Wednesday, May 11, 2011

"That's the Ninja chewing gum bullet!"

Any movie featuring black-tight clad go-go dancers wielding razor-sharp 45 rpm records as weapons and the line, "Chewing gum bullets? A Ninja trick? I've never heard of that one!" has got to be good.
No surprise, then, that the YASUHARU HASEBE 1966 Pop Art cult classic, "ORE NI SAWARU TO ABUNAIZE (DON'T TOUCH ME, I'M DANGEROUS a.k.a. BLACK TIGHT KILLERS)" is an absolute, without-doubt, stone-cold classic.
I watched the film for the first time today -- the final day of my 11-day VACATION.
I had read about "Black Tight Killers" for years, but it wasn't until our trip to SAN FRANCISCO that I finally found a DVD copy of the film.
Although it is currently out of print, I found a $20 used copy at GREEN APPLE BOOKS, our favorite bookstore.
Hasebe was a protégé of the iconoclastic director Seijun Suzuki, and "Black Tight Killers" shows Hasabe shared the wacky humor of his mentor, as well as a fetish for outrageous, unrealistically colorful sets.
I haven't enjoyed such a spectacle of a film in ages.
There is a value beyond the look and action of the film.

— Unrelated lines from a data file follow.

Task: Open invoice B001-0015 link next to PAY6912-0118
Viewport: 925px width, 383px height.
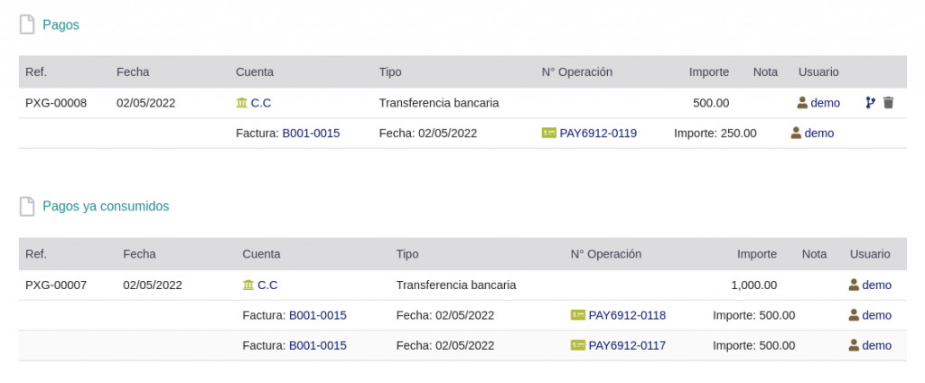Action: point(317,315)
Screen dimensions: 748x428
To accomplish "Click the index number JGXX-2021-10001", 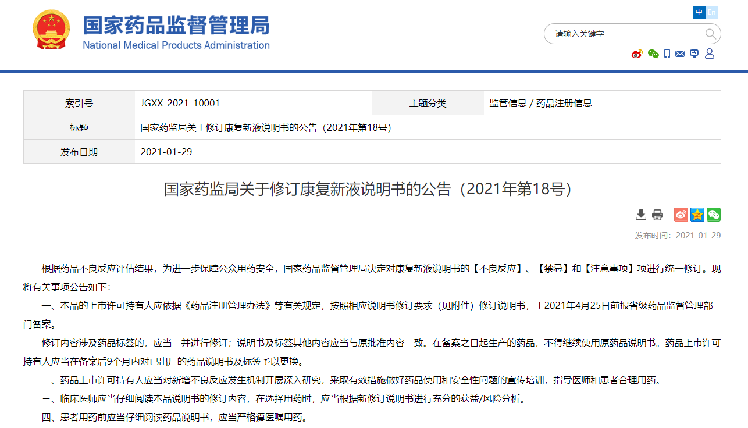I will pos(180,103).
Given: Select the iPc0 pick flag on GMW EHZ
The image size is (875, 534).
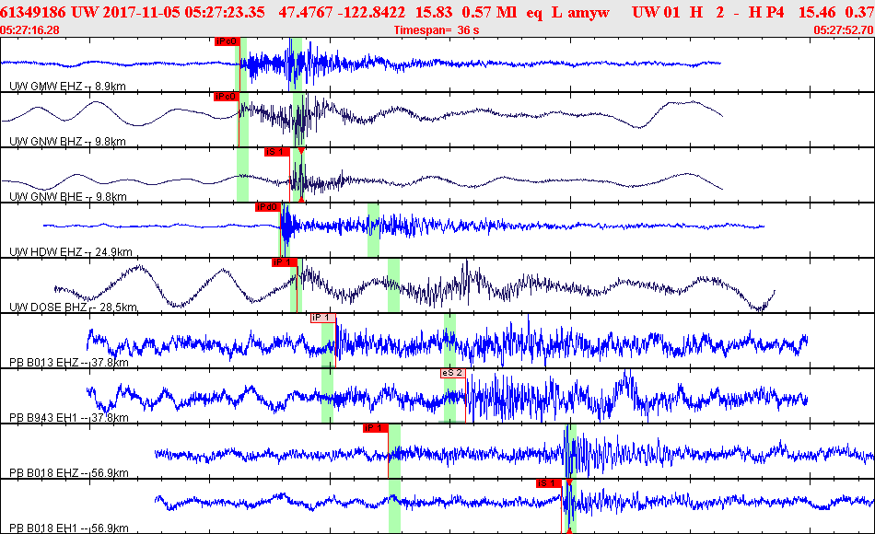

It is well made.
Japanese cinema historian CHRIS DESJARDINS describes "Black Tight Killers" as "one of those amazing action movies that perfectly synthesizes a number of elements, seemingly without effort, and blends them into a cohesive whole." "There's a versatile score by Naozumi Yamamoto integrating several styles of Japanese pop, a magnificent, lushly colored production design, a terrific ensemble cast headed by Akira Kobayashi and, of course, Hasebe's guidance," Desjardins writes.
I absolutely agree. "Black Tight Killers" is a joy to watch, a film worth raving about.